I thought it was removable but my answer key says it is a jump discontinuity. This is from an exam review and I want to get it right.
I meant to say it is a piecewise function
everywhere except x=3, F(x) = 2x+1
Since 6≠7 you have a jump there. The limit from both sides is 7, but F is defined to be 6, and there's no way to close that gap.
To determine the type of discontinuity of the given function, let's first analyze the behavior of the function as x approaches the point of interest, which in this case is x = 3.

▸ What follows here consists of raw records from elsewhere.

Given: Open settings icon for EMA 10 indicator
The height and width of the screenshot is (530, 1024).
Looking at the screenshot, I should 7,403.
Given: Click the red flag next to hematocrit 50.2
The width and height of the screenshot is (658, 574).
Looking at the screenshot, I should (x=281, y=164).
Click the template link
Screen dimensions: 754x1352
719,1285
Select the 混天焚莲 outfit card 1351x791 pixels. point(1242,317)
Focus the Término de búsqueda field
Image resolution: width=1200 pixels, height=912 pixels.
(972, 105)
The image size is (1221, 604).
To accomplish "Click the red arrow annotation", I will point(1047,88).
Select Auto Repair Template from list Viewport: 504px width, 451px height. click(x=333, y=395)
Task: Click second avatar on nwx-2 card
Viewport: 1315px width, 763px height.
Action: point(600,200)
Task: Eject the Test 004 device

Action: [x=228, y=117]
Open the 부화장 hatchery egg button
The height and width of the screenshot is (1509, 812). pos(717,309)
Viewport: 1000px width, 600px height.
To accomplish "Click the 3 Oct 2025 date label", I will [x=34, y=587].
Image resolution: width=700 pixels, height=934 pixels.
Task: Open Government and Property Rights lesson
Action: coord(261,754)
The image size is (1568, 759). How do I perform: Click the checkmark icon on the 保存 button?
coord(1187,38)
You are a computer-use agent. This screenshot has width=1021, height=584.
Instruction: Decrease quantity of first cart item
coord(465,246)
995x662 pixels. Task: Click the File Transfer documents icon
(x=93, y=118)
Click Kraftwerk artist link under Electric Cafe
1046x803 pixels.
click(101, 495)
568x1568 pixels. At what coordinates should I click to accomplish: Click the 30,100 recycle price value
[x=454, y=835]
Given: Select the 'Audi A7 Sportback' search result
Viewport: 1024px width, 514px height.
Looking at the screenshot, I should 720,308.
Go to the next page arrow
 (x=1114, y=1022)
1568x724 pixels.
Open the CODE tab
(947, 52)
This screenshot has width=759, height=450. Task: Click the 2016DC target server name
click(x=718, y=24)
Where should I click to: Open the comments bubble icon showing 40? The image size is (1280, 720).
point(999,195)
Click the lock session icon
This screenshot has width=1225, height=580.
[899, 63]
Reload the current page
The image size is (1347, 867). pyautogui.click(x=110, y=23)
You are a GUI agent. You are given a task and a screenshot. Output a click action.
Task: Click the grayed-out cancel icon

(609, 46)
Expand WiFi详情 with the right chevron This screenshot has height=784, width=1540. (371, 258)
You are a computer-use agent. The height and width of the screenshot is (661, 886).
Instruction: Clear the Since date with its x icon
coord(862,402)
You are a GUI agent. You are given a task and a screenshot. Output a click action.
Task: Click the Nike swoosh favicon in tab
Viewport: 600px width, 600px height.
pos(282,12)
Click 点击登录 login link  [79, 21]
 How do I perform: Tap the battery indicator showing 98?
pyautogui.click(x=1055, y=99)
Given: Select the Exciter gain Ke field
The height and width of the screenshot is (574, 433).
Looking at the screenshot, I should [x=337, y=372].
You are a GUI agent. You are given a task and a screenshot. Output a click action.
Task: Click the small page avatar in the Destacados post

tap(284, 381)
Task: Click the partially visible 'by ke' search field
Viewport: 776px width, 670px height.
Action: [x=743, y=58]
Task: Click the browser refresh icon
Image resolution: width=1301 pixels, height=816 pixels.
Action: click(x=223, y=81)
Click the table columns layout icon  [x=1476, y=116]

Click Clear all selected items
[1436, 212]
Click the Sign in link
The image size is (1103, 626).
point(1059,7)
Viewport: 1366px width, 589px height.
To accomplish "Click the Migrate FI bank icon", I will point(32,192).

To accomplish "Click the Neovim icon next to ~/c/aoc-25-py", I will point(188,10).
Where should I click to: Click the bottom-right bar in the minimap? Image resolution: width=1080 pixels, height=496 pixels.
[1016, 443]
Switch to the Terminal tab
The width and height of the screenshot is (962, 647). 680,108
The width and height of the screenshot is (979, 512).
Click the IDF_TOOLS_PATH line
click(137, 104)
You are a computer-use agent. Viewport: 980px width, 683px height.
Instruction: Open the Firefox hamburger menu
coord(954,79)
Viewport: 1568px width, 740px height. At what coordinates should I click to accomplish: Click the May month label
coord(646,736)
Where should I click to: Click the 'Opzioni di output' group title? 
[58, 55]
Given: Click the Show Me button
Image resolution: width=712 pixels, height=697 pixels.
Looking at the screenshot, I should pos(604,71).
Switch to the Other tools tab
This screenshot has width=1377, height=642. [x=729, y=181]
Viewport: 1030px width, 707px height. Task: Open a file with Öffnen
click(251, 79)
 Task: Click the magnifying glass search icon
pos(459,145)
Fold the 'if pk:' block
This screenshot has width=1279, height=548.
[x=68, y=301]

For values of x not equal to 3, the function is defined as F(x) = (2x^2 - 5x - 3)/(x - 3). We can simplify this expression:
F(x) = (2x + 1)(x - 3)/(x - 3)
Here, we can cancel out the common factor of (x - 3) in the numerator and denominator, leaving us with:
F(x) = 2x + 1
Now, if we substitute x = 3 into the original function, we get F(3) = 6. So at x = 3, the value of the function is 6.
To determine the type of discontinuity, we compare the limit of the function as x approaches 3 from the left and right sides. Let's evaluate these limits:
Limit as x approaches 3 from the left-hand side (x < 3):
lim(x->3-) (2x + 1) = 2 * 3 + 1 = 7
Limit as x approaches 3 from the right-hand side (x > 3):
lim(x->3+) (2x + 1) = 2 * 3 + 1 = 7
Both limits are equal to 7, which means the function approaches the same value from both directions as x approaches 3.
In this case, since the function has a defined value (6) at x = 3 and the limits from both sides approach the same value (7), we have a jump discontinuity.
Therefore, your answer key is correct, and the type of discontinuity for the given function is a jump discontinuity at x = 3.